Ist ja im Prinzip auch kein Problem alles aus Quellen zu machen, aber grade auf apt-get update & upgrade möchte ich auch manchen Systemen nicht verzichten müssen. Auf anderen wiederum schon


----------



## Dennis Wronka (15. März 2006)

Schon richtig, hier auf der Arbeit nutze ich ja auch hauptsaechlich SlackInsUp. Daheim darf der Rechner aber selbst kompilieren. So hab ich mir wenigstens eine richtig fein grosse Sammlung an Programmen und Libraries aufbauen koennen.


----------



## RedWing (15. März 2006)

Hallo,

man kann mit apt-get nat auch fom Source installieren...


```
apt-get source packagename --compile
```

mit dem passenden deb-src Eintrag in /etc/sources.list.

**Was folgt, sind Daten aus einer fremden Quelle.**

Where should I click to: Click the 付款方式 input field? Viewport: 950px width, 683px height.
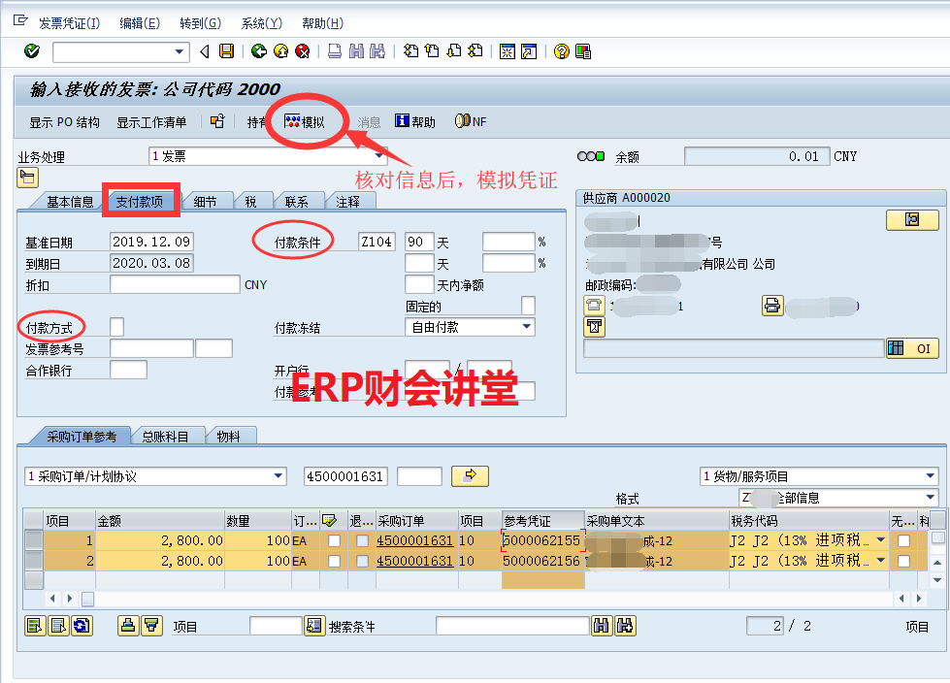[116, 327]
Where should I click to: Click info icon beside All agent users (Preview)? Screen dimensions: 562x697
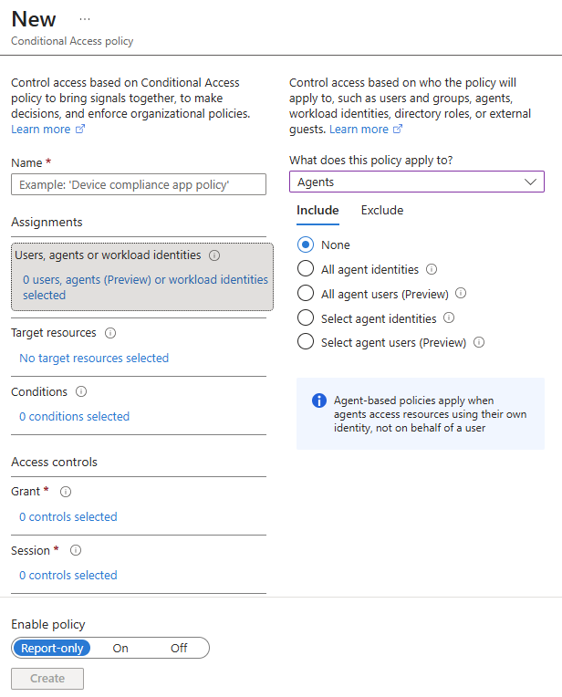pos(461,294)
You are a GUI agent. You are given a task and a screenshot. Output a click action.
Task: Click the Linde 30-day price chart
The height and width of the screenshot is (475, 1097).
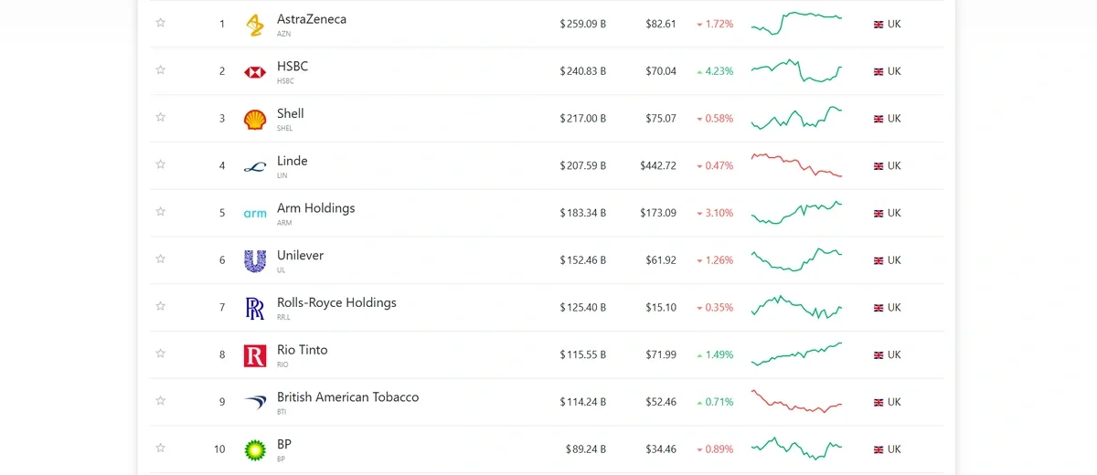796,165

Btw ich hab auch mal Slackware am Laufen gehabt. Die haben da ein hervorragendes 
Paketverwaltungssystem fuer Sourcedistributionen. Das ist ein Clone von Gentoo's emerge und nennt sich Emerde. 
Ein fabelhaftes Werkzeug 

http://emerde.freaknet.org/

Gruß

RedWing


----------



## Dennis Wronka (16. März 2006)

Von emerde hab ich auch schon gehoert/gelesen.
Wollte es mir eigentlich auch mal angesehen haben, aber bin irgendwie nicht dazu gekommen und hab dann mein Wissen ueber dessen Existenz erstmal irgendwie verdraengt. Oder so...


----------



## KingChimera (17. März 2006)

Hmm, also wenn ich php reinstalle (über reinstall install) aktualisiert er mein jetziges PHP4, allerdings installiert er nicht PHP5.
Jetzt habe ich inzwischen allerdings ein anderes Problem: wenn ich versuche über ein PHP-Script auf meinem mySQL-Server ne DB anzulegen gehts nicht, mySQL ist installiert, phpMyAdmin kann auch darauf zugreifen etc., aber irgendwie will der keine Datenbanken anlegen oder Einträge erstellen.

In der info.php (also eben in der Auflistung über phpinfo(); ) steht auch without==mysql, daher denke ich mal hängt das damit zusammen...

Jetzt versuche ich erstmal PHP5 zu installen, und da versuch ich auch mysql reinzupflanzen. 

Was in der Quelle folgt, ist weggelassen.